The present invention has been made in view of the various situations described above, and an object thereof is to provide a technology that enables the convergence of the discharge path length of an ignition plug to a target value irrespective of the condition in a cylinder in an ignition control system for an internal combustion engine equipped with a device that can change the discharge path length of the ignition plug.

To solve the above described problems, according to the present invention, in an ignition control system for an internal combustion engine equipped with a changing device that changes the path length (or discharge path length) of a spark discharge occurring in the discharge gap of the ignition plug, an actual discharge path length or the path length of a spark discharge that actually occurs in the discharge gap is detected, and the changing device is controlled in such a way that the detected actual discharge path length converges to a target discharge path length.

Specifically, an ignition control system for an internal combustion engine according to the present invention comprises:

The actual discharge path length changes depending on the condition of the gas in and in the vicinity of the space between the center electrode and the ground electrode (which space will be hereinafter referred to as the “discharge gap”) in some cases. For example, the actual discharge path length tends to be larger when the flow speed of the gas is high than when the flow speed of the gas is low. Furthermore, a situation (or discharge interruption) in which spark discharge from the center electrode does not reach the ground electrode is less prone to occur when the quantity of fuel contained in the gas is large than when the quantity of fuel contained in the gas is small. Therefore, even if the changing device is controlled with a target value, there is a possibility that the actual discharge path length will not converge to the target value in some conditions of the gas.

In the ignition control system for an internal combustion engine according to the present invention, if the actual discharge path length deviates from the target value by a large extent during a discharge period of the ignition plug, the changing device is controlled in such a way that the actual discharge path length converges to the target value. For example, if the actual discharge path length is shorter than the target value, the changing device is controlled in such a way that the actual discharge path length is increased, and if the actual discharge path length is longer than the target value, the changing device is controlled in such a way that the actual discharge path length is decreased. In consequence, the actual discharge path length of the ignition plug is stabilized at the target value irrespective of the condition in the cylinder.

The larger the discharge gap is, the higher the voltage applied to the ignition plug during the discharge (discharge voltage) tends to be. For this reason, it can be said that the longer the actual discharge path length is, the higher the discharge voltage is. Therefore, the detection unit may calculates the actual discharge path length using as an argument the discharge voltage or may use the discharge voltage as a value representing the actual discharge path length.

--- Work to complete ---
a) In the ignition control text, under what gas condition does the actual discharge path length tend to be larger?
b) List every term that the ignition control text introduces inside parentheses.
c) Rewrite the part of the ignition control text starting at "The actual discharge path length changes" and ending at "of the gas.", replacing each "flow speed" with "flow velocity".
The rows below this text are not needed for anything here.

--- Recorded data ---
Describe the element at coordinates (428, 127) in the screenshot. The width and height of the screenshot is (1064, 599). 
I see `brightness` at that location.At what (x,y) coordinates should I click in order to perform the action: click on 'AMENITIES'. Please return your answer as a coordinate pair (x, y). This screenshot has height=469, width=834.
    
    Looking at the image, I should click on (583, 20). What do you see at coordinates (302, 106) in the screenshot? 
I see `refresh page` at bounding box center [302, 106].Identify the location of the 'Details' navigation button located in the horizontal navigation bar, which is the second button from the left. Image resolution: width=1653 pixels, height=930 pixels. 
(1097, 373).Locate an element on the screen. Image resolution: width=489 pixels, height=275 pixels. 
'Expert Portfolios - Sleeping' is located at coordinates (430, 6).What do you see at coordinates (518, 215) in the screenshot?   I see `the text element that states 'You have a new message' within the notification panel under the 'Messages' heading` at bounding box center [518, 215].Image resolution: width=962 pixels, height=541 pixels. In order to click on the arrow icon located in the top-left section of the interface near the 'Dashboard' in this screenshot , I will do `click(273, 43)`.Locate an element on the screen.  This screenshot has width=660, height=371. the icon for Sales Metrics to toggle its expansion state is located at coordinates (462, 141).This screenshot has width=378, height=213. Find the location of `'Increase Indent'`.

--- Results in order ---
a) When the flow speed of the gas is high rather than low.

b)
discharge path length
discharge gap
discharge interruption
discharge voltage

c)
The actual discharge path length changes depending on the condition of the gas in and in the vicinity of the space between the center electrode and the ground electrode (which space will be hereinafter referred to as the “discharge gap”) in some cases. For example, the actual discharge path length tends to be larger when the flow velocity of the gas is high than when the flow velocity of the gas is low. Furthermore, a situation (or discharge interruption) in which spark discharge from the center electrode does not reach the ground electrode is less prone to occur when the quantity of fuel contained in the gas is large than when the quantity of fuel contained in the gas is small. Therefore, even if the changing device is controlled with a target value, there is a possibility that the actual discharge path length will not converge to the target value in some conditions of the gas.